- **Exercise**
Could the data underneath be repeated exactly, in full?

- **Supplied data**
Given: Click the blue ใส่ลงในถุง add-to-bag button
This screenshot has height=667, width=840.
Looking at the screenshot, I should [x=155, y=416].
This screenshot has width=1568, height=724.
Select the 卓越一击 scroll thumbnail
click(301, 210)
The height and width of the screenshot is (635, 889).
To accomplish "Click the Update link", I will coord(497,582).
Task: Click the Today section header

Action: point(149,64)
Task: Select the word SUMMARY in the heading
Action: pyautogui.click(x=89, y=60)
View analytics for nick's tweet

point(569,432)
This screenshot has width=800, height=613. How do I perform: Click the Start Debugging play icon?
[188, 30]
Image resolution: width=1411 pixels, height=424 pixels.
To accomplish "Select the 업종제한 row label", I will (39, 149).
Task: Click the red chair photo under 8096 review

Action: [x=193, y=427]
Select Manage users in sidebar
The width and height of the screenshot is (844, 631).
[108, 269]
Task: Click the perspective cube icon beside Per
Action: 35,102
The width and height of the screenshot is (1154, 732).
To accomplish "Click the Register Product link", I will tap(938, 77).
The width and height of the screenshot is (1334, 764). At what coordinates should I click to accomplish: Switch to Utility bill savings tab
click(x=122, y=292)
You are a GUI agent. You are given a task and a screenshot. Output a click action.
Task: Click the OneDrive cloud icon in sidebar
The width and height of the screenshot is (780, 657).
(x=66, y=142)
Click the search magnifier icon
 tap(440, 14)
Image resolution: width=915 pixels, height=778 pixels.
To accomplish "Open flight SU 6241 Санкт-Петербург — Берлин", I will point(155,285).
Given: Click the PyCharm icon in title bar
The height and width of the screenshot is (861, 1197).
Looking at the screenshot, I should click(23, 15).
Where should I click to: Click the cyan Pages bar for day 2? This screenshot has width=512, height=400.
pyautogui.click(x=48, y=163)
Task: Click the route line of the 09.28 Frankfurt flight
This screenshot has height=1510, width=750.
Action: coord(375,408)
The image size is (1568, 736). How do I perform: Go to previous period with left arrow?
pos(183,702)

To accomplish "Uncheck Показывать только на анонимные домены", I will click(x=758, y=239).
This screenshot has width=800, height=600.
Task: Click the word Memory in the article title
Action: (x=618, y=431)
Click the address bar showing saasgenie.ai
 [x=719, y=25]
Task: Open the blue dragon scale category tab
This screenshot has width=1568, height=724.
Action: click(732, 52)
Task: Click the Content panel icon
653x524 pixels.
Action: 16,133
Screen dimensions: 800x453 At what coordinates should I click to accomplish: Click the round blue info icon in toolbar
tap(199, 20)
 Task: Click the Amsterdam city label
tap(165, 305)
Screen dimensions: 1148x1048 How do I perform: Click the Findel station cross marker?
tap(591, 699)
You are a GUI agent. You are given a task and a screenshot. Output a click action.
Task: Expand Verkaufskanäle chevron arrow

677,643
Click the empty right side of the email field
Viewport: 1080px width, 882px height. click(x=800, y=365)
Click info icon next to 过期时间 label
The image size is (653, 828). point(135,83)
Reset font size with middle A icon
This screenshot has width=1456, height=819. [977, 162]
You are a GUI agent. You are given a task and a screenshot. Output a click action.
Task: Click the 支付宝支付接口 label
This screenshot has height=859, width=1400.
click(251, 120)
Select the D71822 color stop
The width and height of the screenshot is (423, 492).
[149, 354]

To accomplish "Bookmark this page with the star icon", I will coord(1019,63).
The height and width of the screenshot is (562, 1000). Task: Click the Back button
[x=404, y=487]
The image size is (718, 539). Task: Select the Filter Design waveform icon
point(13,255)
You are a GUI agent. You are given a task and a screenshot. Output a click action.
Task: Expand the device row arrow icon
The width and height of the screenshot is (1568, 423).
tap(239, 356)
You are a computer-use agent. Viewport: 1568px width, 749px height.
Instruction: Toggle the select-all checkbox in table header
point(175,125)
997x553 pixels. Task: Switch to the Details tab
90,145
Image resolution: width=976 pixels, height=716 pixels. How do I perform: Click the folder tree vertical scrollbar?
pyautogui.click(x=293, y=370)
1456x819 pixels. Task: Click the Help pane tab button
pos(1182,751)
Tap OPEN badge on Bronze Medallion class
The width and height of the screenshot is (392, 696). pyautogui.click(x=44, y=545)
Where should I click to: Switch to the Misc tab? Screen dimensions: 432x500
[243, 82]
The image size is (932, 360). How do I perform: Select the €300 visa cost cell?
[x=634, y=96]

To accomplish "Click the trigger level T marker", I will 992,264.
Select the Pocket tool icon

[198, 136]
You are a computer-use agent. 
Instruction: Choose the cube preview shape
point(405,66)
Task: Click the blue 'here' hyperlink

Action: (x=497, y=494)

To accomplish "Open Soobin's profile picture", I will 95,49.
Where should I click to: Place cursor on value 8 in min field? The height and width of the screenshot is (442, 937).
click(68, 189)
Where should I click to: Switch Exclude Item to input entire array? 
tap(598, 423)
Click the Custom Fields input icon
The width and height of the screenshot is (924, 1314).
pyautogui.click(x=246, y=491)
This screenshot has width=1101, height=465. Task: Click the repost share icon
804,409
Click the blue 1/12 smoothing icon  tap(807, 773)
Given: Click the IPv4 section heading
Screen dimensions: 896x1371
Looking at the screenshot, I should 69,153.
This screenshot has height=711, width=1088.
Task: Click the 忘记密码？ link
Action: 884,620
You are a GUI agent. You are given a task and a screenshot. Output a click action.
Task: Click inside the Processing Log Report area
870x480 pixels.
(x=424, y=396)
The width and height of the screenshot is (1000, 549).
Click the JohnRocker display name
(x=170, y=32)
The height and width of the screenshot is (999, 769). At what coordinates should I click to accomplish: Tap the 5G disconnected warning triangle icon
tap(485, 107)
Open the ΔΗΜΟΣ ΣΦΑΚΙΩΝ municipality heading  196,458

- **Solution to the exercise**
Given: Click the blue ใส่ลงในถุง add-to-bag button
This screenshot has height=667, width=840.
Looking at the screenshot, I should [x=155, y=416].
This screenshot has width=1568, height=724.
Select the 卓越一击 scroll thumbnail
click(301, 210)
The height and width of the screenshot is (635, 889).
To accomplish "Click the Update link", I will coord(497,582).
Task: Click the Today section header

Action: point(149,64)
Task: Select the word SUMMARY in the heading
Action: pyautogui.click(x=89, y=60)
View analytics for nick's tweet

point(569,432)
This screenshot has width=800, height=613. How do I perform: Click the Start Debugging play icon?
[188, 30]
Image resolution: width=1411 pixels, height=424 pixels.
To accomplish "Select the 업종제한 row label", I will (39, 149).
Task: Click the red chair photo under 8096 review

Action: [x=193, y=427]
Select Manage users in sidebar
The width and height of the screenshot is (844, 631).
[108, 269]
Task: Click the perspective cube icon beside Per
Action: 35,102
The width and height of the screenshot is (1154, 732).
To accomplish "Click the Register Product link", I will tap(938, 77).
The width and height of the screenshot is (1334, 764). At what coordinates should I click to accomplish: Switch to Utility bill savings tab
click(x=122, y=292)
You are a GUI agent. You are given a task and a screenshot. Output a click action.
Task: Click the OneDrive cloud icon in sidebar
The width and height of the screenshot is (780, 657).
(x=66, y=142)
Click the search magnifier icon
 tap(440, 14)
Image resolution: width=915 pixels, height=778 pixels.
To accomplish "Open flight SU 6241 Санкт-Петербург — Берлин", I will point(155,285).
Given: Click the PyCharm icon in title bar
The height and width of the screenshot is (861, 1197).
Looking at the screenshot, I should click(23, 15).
Where should I click to: Click the cyan Pages bar for day 2? This screenshot has width=512, height=400.
pyautogui.click(x=48, y=163)
Task: Click the route line of the 09.28 Frankfurt flight
This screenshot has height=1510, width=750.
Action: coord(375,408)
The image size is (1568, 736). How do I perform: Go to previous period with left arrow?
pos(183,702)

To accomplish "Uncheck Показывать только на анонимные домены", I will click(x=758, y=239).
This screenshot has width=800, height=600.
Task: Click the word Memory in the article title
Action: (x=618, y=431)
Click the address bar showing saasgenie.ai
 [x=719, y=25]
Task: Open the blue dragon scale category tab
This screenshot has width=1568, height=724.
Action: click(732, 52)
Task: Click the Content panel icon
653x524 pixels.
Action: 16,133
Screen dimensions: 800x453 At what coordinates should I click to accomplish: Click the round blue info icon in toolbar
tap(199, 20)
 Task: Click the Amsterdam city label
tap(165, 305)
Screen dimensions: 1148x1048 How do I perform: Click the Findel station cross marker?
tap(591, 699)
You are a GUI agent. You are given a task and a screenshot. Output a click action.
Task: Expand Verkaufskanäle chevron arrow

677,643
Click the empty right side of the email field
Viewport: 1080px width, 882px height. click(x=800, y=365)
Click info icon next to 过期时间 label
The image size is (653, 828). point(135,83)
Reset font size with middle A icon
This screenshot has width=1456, height=819. [977, 162]
You are a GUI agent. You are given a task and a screenshot. Output a click action.
Task: Click the 支付宝支付接口 label
This screenshot has height=859, width=1400.
click(251, 120)
Select the D71822 color stop
The width and height of the screenshot is (423, 492).
[149, 354]

To accomplish "Bookmark this page with the star icon", I will coord(1019,63).
The height and width of the screenshot is (562, 1000). Task: Click the Back button
[x=404, y=487]
The image size is (718, 539). Task: Select the Filter Design waveform icon
point(13,255)
You are a GUI agent. You are given a task and a screenshot. Output a click action.
Task: Expand the device row arrow icon
The width and height of the screenshot is (1568, 423).
tap(239, 356)
You are a computer-use agent. Viewport: 1568px width, 749px height.
Instruction: Toggle the select-all checkbox in table header
point(175,125)
997x553 pixels. Task: Switch to the Details tab
90,145
Image resolution: width=976 pixels, height=716 pixels. How do I perform: Click the folder tree vertical scrollbar?
pyautogui.click(x=293, y=370)
1456x819 pixels. Task: Click the Help pane tab button
pos(1182,751)
Tap OPEN badge on Bronze Medallion class
The width and height of the screenshot is (392, 696). pyautogui.click(x=44, y=545)
Where should I click to: Switch to the Misc tab? Screen dimensions: 432x500
[243, 82]
The image size is (932, 360). How do I perform: Select the €300 visa cost cell?
[x=634, y=96]

To accomplish "Click the trigger level T marker", I will 992,264.
Select the Pocket tool icon

[198, 136]
You are a computer-use agent. 
Instruction: Choose the cube preview shape
point(405,66)
Task: Click the blue 'here' hyperlink

Action: (x=497, y=494)

To accomplish "Open Soobin's profile picture", I will 95,49.
Where should I click to: Place cursor on value 8 in min field? The height and width of the screenshot is (442, 937).
click(68, 189)
Where should I click to: Switch Exclude Item to input entire array? 
tap(598, 423)
Click the Custom Fields input icon
The width and height of the screenshot is (924, 1314).
pyautogui.click(x=246, y=491)
This screenshot has width=1101, height=465. Task: Click the repost share icon
804,409
Click the blue 1/12 smoothing icon  tap(807, 773)
Given: Click the IPv4 section heading
Screen dimensions: 896x1371
Looking at the screenshot, I should 69,153.
This screenshot has height=711, width=1088.
Task: Click the 忘记密码？ link
Action: 884,620
You are a GUI agent. You are given a task and a screenshot. Output a click action.
Task: Click inside the Processing Log Report area
870x480 pixels.
(x=424, y=396)
The width and height of the screenshot is (1000, 549).
Click the JohnRocker display name
(x=170, y=32)
The height and width of the screenshot is (999, 769). At what coordinates should I click to accomplish: Tap the 5G disconnected warning triangle icon
tap(485, 107)
Open the ΔΗΜΟΣ ΣΦΑΚΙΩΝ municipality heading  196,458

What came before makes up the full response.